Но Розамунда, прислонившаяся к стене рядом со мной, качнулась от долгого вздоха, а Констанция, сидевшая на подлокотнике кресла с оторванной спинкой, была печальна, словно ангел с надгробия. Это показалось мне странным, потому что нет большей радости, чем видеть, как один из членов твоей семьи делает что-то по-настоящему хорошо. Но по мере того как я продолжала слушать, мне открывалось, что кузен Джок играет совсем не хорошо. Кажется, сейчас я понимаю причину своего недовольства, которое тогда ощущалось как глубинное, но смутное отвращение. Когда хорошо играла мама, она проявляла все то новое и неизведанное, что открывал своей музыкой композитор.
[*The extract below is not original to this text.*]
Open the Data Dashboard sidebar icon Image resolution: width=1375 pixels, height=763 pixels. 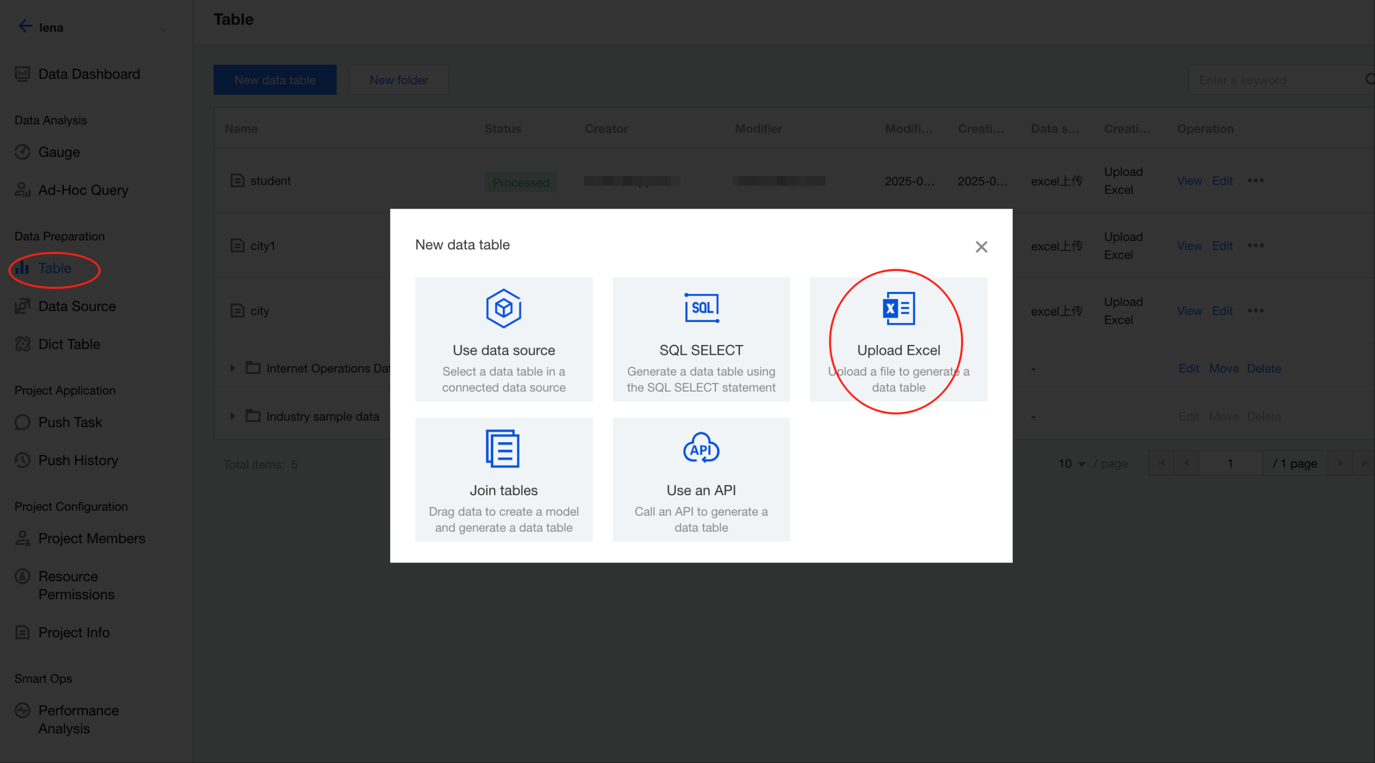coord(23,74)
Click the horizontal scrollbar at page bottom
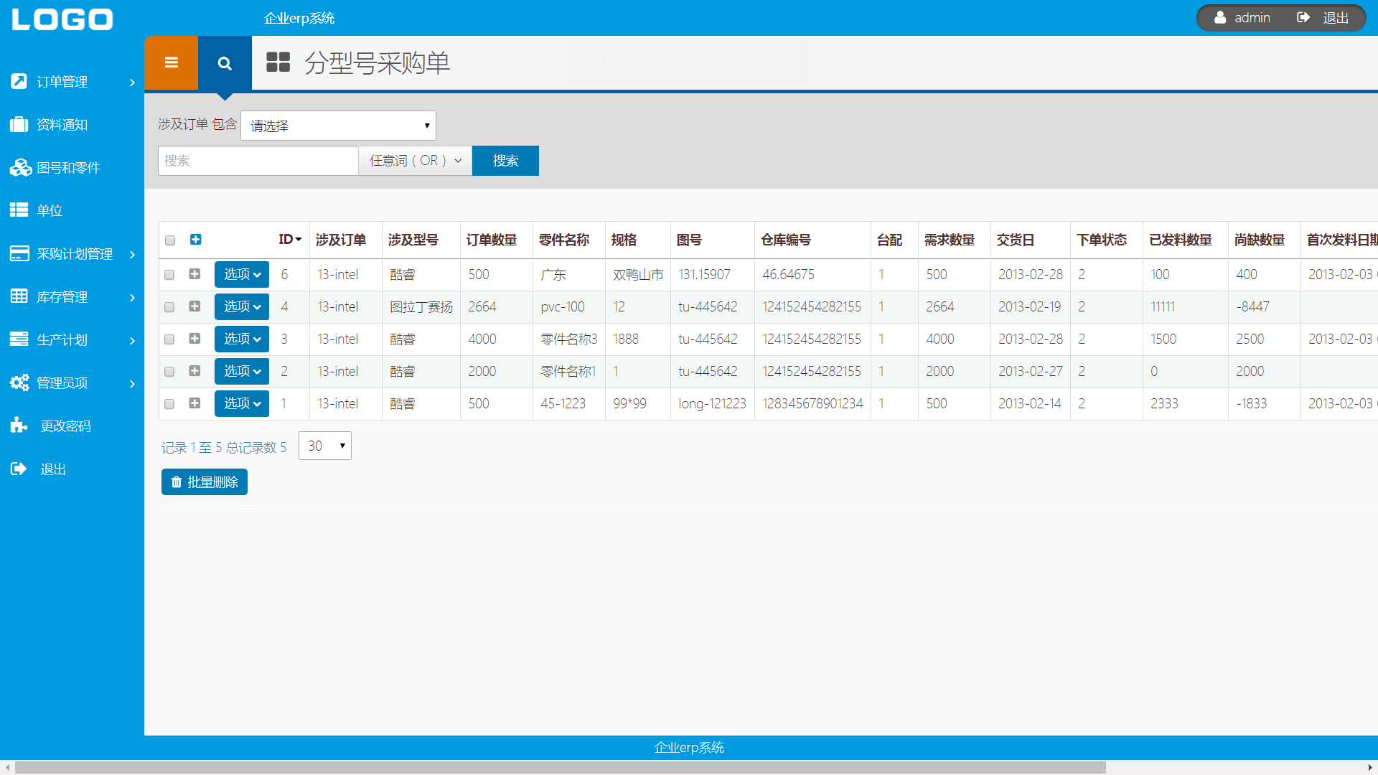Image resolution: width=1378 pixels, height=775 pixels. pos(560,767)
Возможно, подсвечивая те или иные грани его таланта, она обнаруживала нечто, не осознаваемое прежде никем, даже им самим. Ее игра была проповедью, и она же была и проповедником, она воздвигала храм, служила Господу, сокрытому от разумения, но являющему себя через мелодию. Кузен Джок же своей игрой создавал мир понятный и лишенный тайны, а искусству в нем отводилось место не откровения, а украшения. По этой причине все становилось обыденным, а творчество и жизнь теряли смысл. Его безупречное исполнение разрушало так же, как и бедствие, изуродовавшее комнату, где мы сидели. Я его ненавидела, и Розамунда, протянув руку, коснулась моей юбки.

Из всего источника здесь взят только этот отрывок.